-- BEGIN DATA FOR PROCESSING --

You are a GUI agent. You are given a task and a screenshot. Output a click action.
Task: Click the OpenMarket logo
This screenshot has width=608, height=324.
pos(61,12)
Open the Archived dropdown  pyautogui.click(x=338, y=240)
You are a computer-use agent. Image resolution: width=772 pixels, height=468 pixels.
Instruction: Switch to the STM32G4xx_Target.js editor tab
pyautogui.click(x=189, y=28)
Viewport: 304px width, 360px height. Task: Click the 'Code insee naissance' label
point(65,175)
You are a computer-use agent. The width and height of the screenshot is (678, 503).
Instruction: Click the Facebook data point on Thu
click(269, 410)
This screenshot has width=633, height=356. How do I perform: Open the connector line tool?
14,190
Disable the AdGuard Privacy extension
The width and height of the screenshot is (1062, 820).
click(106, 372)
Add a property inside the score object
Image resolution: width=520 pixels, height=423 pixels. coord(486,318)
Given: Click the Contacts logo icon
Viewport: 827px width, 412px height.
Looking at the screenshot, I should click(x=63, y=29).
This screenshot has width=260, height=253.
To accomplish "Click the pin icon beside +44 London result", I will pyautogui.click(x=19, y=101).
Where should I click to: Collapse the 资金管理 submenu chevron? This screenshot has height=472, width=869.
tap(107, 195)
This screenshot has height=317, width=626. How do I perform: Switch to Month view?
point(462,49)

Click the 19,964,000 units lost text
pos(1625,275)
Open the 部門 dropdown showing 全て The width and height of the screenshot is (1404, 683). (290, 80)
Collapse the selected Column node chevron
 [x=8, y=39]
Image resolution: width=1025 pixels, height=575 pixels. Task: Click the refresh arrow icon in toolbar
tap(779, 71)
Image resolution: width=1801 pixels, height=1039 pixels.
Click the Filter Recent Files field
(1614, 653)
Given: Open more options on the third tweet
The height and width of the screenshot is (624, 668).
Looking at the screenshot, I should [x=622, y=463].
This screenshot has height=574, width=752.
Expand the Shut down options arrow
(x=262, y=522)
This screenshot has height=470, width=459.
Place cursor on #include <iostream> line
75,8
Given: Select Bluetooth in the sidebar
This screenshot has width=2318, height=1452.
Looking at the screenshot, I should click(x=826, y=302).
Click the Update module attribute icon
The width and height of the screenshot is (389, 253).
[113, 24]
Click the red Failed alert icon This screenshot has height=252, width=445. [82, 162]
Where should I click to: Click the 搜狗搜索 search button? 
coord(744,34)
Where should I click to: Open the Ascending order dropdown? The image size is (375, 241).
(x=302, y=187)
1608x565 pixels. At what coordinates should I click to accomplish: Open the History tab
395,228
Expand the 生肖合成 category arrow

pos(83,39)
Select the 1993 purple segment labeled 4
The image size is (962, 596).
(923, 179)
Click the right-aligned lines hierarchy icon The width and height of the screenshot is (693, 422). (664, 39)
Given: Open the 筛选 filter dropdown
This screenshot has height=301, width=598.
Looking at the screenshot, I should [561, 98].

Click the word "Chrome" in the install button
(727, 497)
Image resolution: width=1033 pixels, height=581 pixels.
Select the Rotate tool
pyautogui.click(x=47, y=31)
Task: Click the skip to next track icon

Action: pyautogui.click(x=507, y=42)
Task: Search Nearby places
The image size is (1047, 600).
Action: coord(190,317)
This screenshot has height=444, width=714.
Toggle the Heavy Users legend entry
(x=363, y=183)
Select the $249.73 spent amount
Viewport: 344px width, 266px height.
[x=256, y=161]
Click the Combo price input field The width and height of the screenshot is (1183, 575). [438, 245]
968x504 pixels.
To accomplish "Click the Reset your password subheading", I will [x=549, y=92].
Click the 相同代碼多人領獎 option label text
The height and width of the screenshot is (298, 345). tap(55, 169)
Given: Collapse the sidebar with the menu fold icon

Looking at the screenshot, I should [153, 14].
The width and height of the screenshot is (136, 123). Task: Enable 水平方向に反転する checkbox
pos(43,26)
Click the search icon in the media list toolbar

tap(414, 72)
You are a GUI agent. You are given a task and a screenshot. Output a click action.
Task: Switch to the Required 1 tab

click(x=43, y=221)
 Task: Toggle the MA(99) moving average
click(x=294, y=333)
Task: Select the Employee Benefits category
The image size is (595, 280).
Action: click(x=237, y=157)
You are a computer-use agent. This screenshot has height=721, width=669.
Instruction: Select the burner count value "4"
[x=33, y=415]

-- END DATA FOR PROCESSING --

THE PROBLEM | Which lines in the items above contain the string "dropdown"? Report each one in full, and treat uppercase and lowercase as different.

TASK OUTPUT |
Open the Archived dropdown  pyautogui.click(x=338, y=240)
Open the 部門 dropdown showing 全て The width and height of the screenshot is (1404, 683). (290, 80)
Where should I click to: Open the Ascending order dropdown? The image size is (375, 241).
Given: Open the 筛选 filter dropdown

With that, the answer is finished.